Assigned task |
Look through the data below for the line with "The height and width of the screenshot is (672, 1568).", and transcribe it exactly together with each line after it up to and including the line with "This screenshot has height=680, width=559.". Give nothing else.

Pixel coordinate grounding data
.....

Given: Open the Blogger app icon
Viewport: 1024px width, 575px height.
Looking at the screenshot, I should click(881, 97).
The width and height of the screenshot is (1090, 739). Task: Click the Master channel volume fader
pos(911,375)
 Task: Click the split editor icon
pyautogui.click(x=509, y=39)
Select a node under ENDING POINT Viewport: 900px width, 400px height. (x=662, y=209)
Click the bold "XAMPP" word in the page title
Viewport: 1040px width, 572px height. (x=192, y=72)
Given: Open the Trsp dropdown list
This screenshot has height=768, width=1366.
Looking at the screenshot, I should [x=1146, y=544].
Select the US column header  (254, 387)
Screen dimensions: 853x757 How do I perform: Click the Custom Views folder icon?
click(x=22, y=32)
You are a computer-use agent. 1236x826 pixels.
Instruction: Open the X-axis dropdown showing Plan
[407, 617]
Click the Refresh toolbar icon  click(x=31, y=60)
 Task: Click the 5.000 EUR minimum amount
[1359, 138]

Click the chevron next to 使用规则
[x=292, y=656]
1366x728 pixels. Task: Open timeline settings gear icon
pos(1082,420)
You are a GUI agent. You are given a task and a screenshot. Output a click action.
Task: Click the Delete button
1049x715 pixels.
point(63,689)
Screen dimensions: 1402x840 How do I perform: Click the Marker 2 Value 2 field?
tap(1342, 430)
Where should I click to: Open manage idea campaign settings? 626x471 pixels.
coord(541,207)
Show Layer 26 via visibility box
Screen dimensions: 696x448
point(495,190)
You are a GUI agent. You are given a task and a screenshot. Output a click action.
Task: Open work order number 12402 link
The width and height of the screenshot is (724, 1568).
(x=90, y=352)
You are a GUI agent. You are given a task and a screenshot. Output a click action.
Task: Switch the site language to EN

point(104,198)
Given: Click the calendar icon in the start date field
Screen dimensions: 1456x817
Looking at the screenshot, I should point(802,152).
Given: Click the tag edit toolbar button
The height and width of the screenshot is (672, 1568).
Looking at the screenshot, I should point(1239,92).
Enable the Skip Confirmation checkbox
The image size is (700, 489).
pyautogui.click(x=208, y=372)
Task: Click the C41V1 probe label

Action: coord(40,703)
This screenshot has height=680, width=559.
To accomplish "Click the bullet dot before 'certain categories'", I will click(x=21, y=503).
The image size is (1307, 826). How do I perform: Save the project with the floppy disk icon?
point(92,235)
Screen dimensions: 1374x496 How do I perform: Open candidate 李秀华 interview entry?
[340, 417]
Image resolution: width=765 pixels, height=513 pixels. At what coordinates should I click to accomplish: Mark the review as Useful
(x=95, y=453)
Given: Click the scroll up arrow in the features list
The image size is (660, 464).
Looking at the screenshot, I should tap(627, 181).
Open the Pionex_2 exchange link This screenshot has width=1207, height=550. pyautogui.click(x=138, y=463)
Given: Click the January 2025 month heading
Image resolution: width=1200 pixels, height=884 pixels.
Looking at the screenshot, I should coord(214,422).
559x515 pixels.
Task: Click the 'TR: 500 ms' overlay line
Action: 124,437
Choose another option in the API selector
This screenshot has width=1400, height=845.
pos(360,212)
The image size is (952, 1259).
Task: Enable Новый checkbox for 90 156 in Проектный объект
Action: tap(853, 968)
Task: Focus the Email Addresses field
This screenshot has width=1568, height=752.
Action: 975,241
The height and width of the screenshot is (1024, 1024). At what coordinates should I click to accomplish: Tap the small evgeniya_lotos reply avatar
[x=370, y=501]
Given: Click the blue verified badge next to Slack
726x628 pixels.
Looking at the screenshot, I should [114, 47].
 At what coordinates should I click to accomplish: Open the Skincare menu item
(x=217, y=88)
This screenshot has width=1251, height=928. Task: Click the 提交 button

.....

Exercise response |
The height and width of the screenshot is (672, 1568).
Looking at the screenshot, I should point(1239,92).
Enable the Skip Confirmation checkbox
The image size is (700, 489).
pyautogui.click(x=208, y=372)
Task: Click the C41V1 probe label

Action: coord(40,703)
This screenshot has height=680, width=559.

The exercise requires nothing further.